Text for analysis -

=== Begin Enclosure ===

Proprietary technology in the healthcare market clearly creates three segments: the ‘have-a-lot’s,’ the ‘have’s’ and the ‘have not’s.’ Since the 1990’s, when work on the clinical applications that make up an EHR really grew, the industry has focused primarily on the have-a-lot’s, the early adopters with significant resources who make up roughly 15 percent of the market. As the industry progressed, every usage model and automated workflow became available as proprietary technology. These systems were developed by vendors working with the early adopters who had the necessary resources and wanted every bell and whistle. Not surprisingly, the industry responded to their best customers and the feature/function, beauty contest, bake-off culture of the software industry as a whole gained a foothold in healthcare.

Without question, feature functionality predominates in healthcare IT today. Because software development is expensive, the successful corporations create hugely expensive systems that only the most wealthy hospitals and integrated delivery networks can afford. The majority of providers are left with minimal or no electronic support.

=== End Enclosure ===

Source material -

=== Begin Enclosure ===

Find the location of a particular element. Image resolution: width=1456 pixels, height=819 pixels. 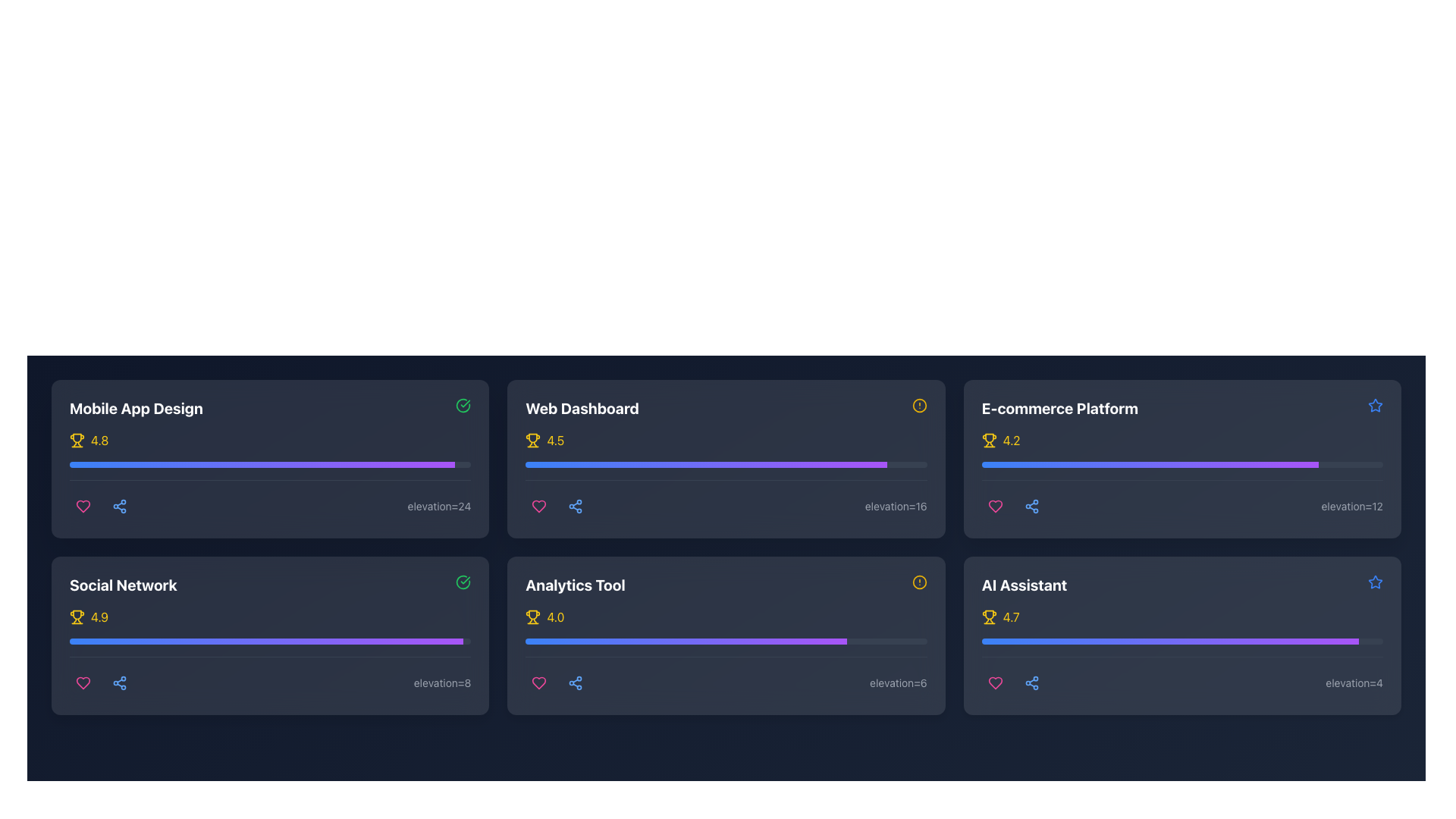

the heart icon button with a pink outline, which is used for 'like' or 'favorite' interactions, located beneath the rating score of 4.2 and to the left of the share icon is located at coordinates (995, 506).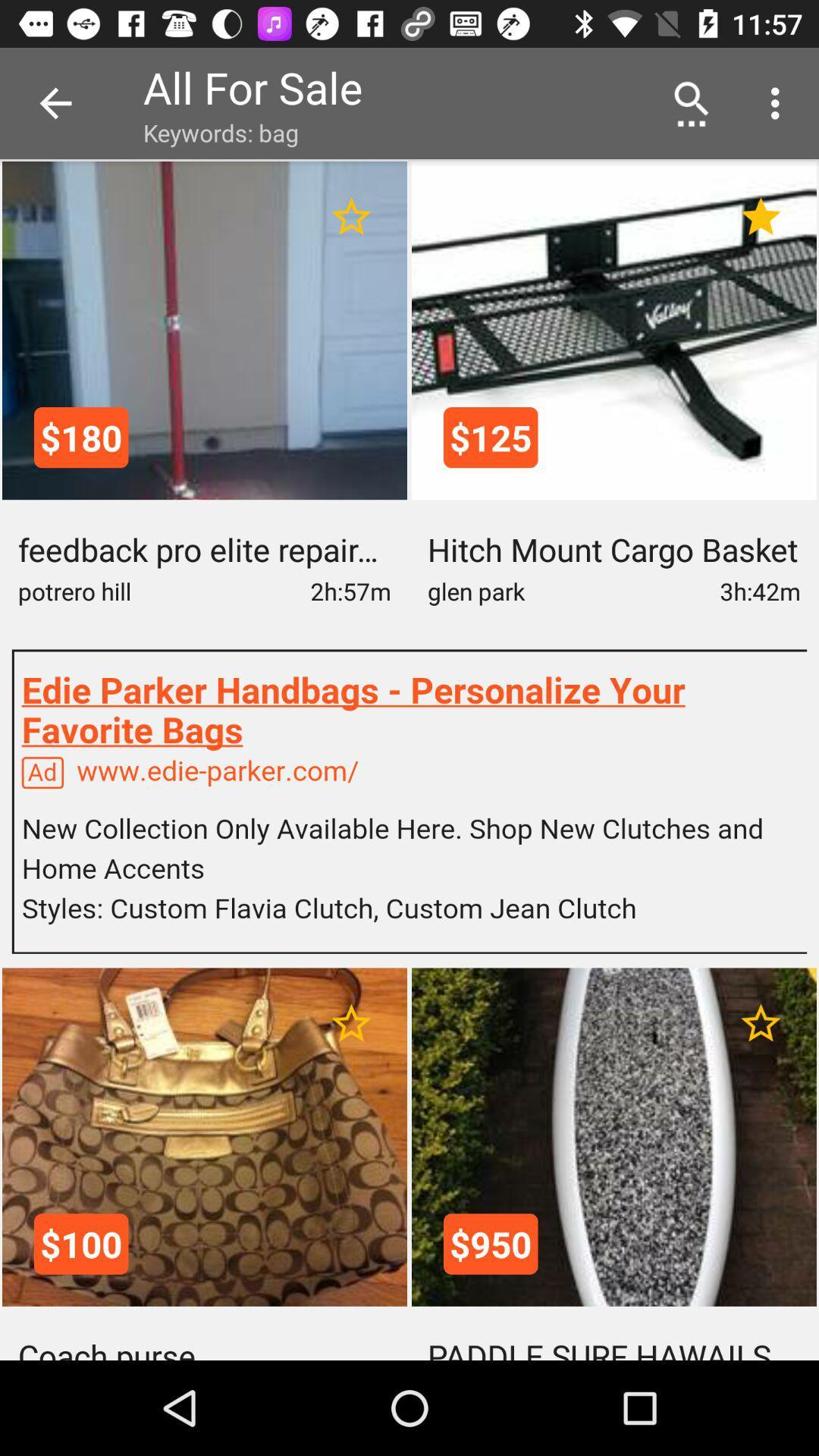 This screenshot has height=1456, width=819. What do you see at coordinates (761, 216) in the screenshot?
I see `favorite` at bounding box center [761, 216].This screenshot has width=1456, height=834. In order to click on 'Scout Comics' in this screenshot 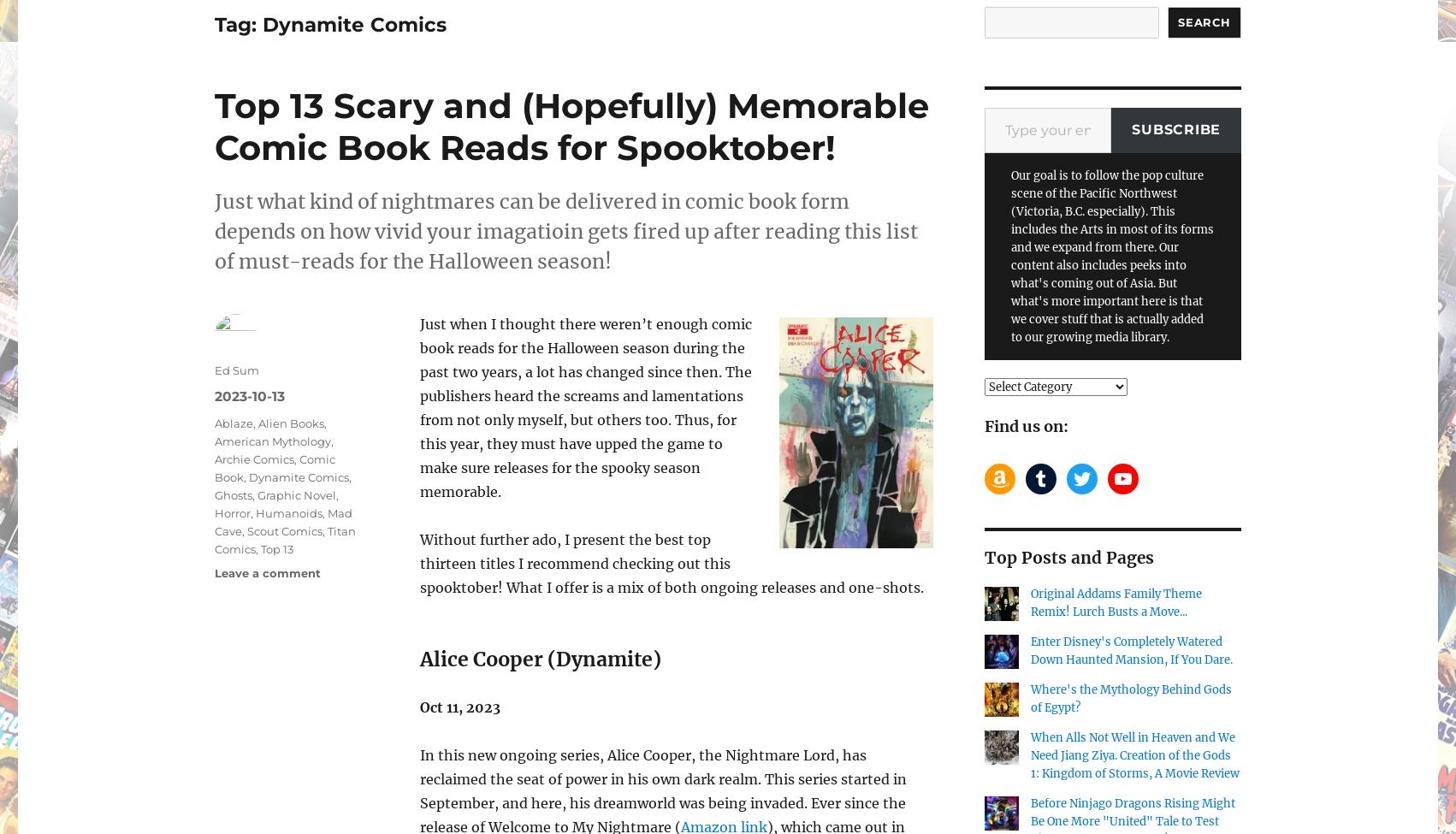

=== End Enclosure ===
=== Begin Enclosure ===

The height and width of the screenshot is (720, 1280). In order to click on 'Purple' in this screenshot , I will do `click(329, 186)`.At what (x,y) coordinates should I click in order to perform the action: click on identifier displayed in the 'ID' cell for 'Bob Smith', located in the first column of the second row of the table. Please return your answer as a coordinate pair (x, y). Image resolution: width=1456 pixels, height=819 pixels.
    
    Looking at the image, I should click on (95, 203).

=== End Enclosure ===

Task - Summarize the passage on proprietary technology in the healthcare market in two sentences.

Response - Proprietary healthcare technology splits the market into the "have-a-lot's," the "have's" and the "have not's." Since the 1990s, vendors have built feature-heavy systems with the well-resourced early adopters, roughly 15 percent of the market, so only the wealthiest hospitals and integrated delivery networks can afford them, and most providers have minimal or no electronic support.